##### Data extracts

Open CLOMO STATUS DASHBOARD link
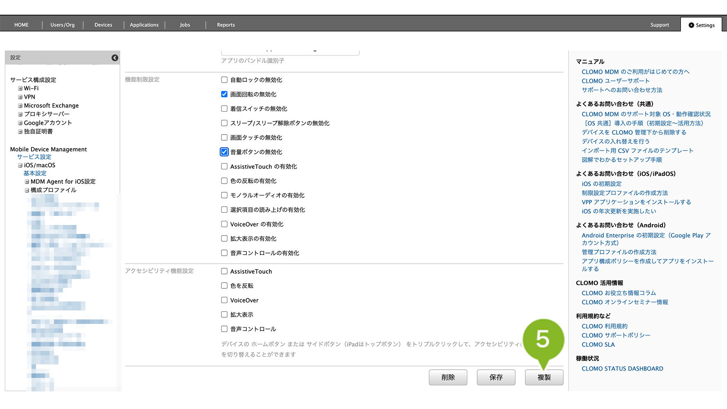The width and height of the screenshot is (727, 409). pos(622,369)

##########
##### Data extracts

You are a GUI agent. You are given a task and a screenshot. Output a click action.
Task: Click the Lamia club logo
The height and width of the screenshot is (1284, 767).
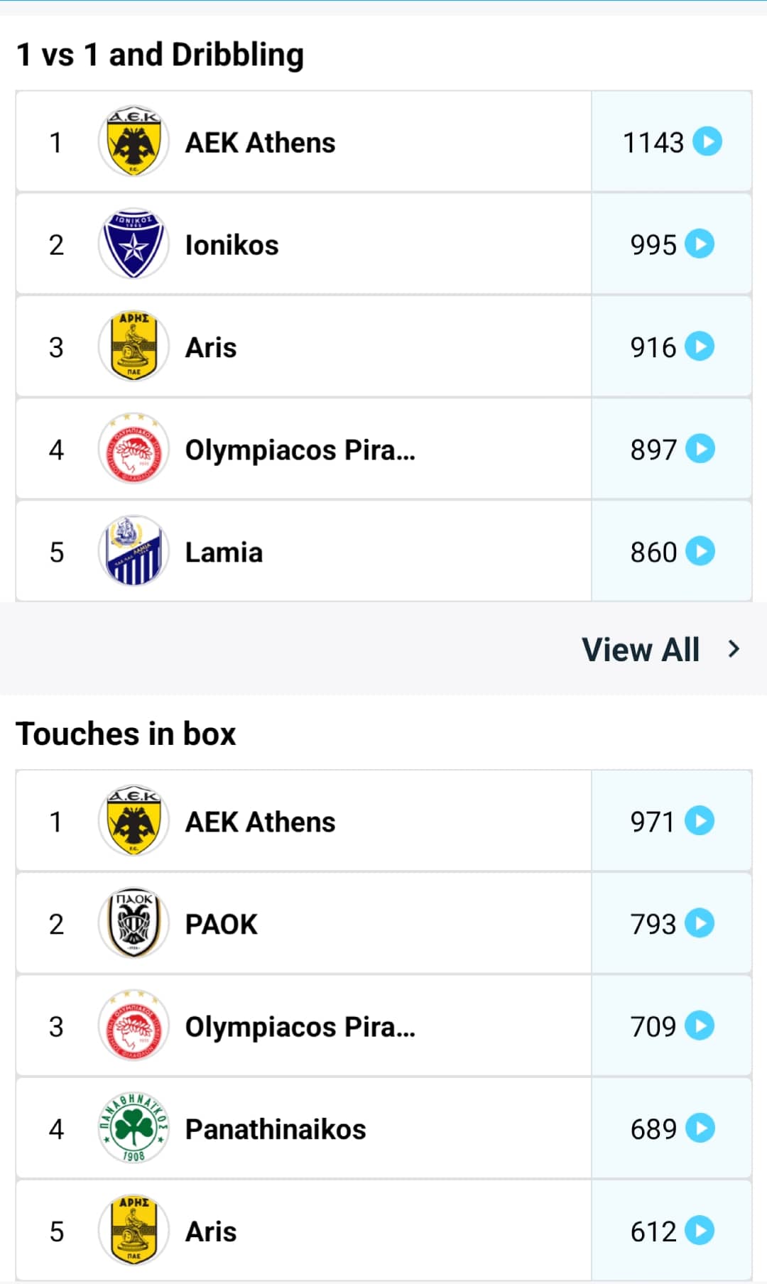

##########

> _Task requirements_
Out of the data above, transcribe exactly and only the lines starting with the line that has "Task: Click the Lamia club logo" and going on through the line that has "The height and", both included.

> _Exercise answer_
Task: Click the Lamia club logo
The height and width of the screenshot is (1284, 767).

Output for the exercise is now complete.